- Home
- Economy
- latest news
- Airbus offers "revolutionary solution" to space
Airbus offers "revolutionary solution" to space
European Airbus has presented an "energy module" to NASA's new spacecraft, Orion, which is scheduled to take astronauts to the moon and beyond in the coming years to achieve a major goal that would lead to orders With hundreds of millions of euros in the future.
Engineers at the Airbus factory in Bremen, Germany, placed the spacecraft carefully in a special container on Thursday, to be transported in a huge Antonov cargo plane to NASA's Kennedy Space Center in Florida, the first step into space.
In Florida, the unit will join Orion's crew, manufactured by Lockheed Martin, followed by more than a year of intensive testing before going on the first mission in 2020, an unmanned mission to orbit the moon for three weeks.
NASA's Assistant Director for Exploration and Human Operations, Bill Gerstenmeier, said the future production of the Orion and European unit could result in new multi-billion dollar orders for companies in the coming years.

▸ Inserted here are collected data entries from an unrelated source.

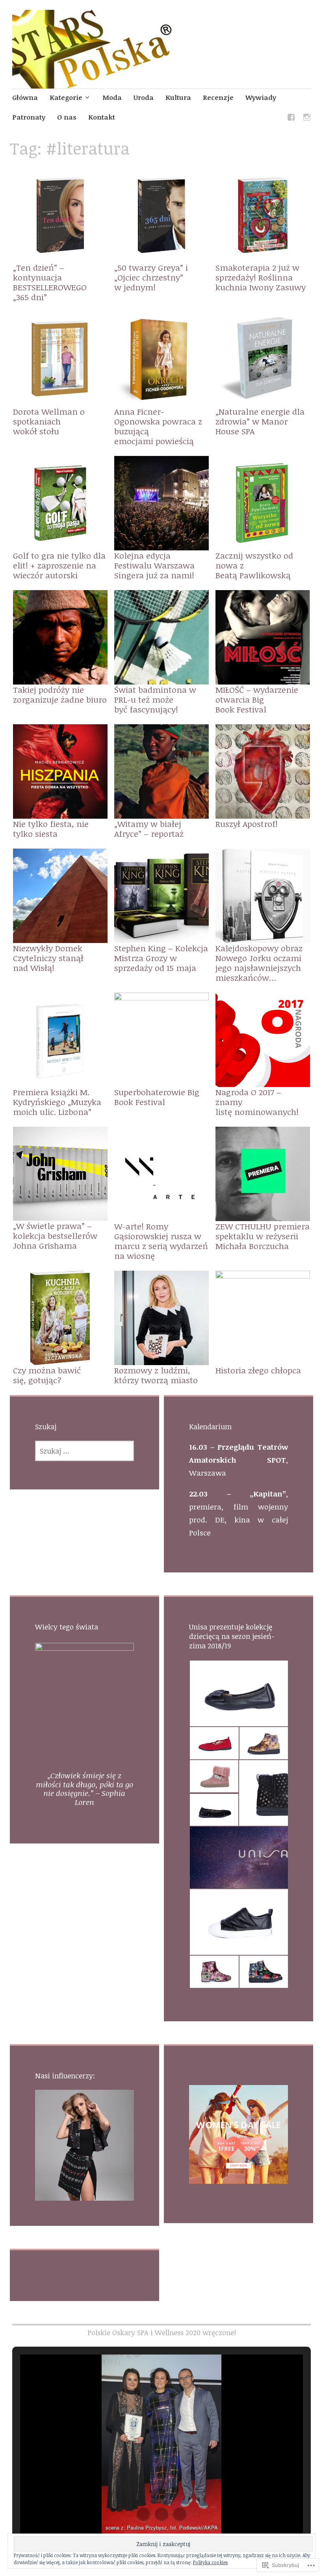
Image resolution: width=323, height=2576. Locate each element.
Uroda (144, 97)
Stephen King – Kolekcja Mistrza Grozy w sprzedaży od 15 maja (161, 957)
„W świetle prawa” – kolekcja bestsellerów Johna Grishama (55, 1235)
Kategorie (66, 97)
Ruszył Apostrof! (246, 823)
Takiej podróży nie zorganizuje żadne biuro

"This is the system that will enable humans to move sustainably into deep space, leaving the earth and moon system for the first time ever," he said.
The current plans are to send the first manned mission in 2022, and NASA and ESA plan to launch a manned mission a year later, making the Orion project politically and economically important at a time when China and other nations are racing to get a foothold in space.
The European service unit produced by Airbus will pay for power, power, thermal control and consumables in the Orion crew unit, the first time NASA has used a system manufactured in Europe as a key element to supply an American spacecraft with energy.
"This is a very big step," he said, "the delivery and the trip to the United States are just the beginning of a journey that will eventually take us to 60,000 miles beyond the moon, which is beyond any distance that any man has ever traveled before."
The Orion spacecraft is part of a growing effort to bring humans back to the moon. Unexpected discovery of water has stimulated scientists along with rapid technological advances such as 3D printing, paving the way for a lunar infrastructure.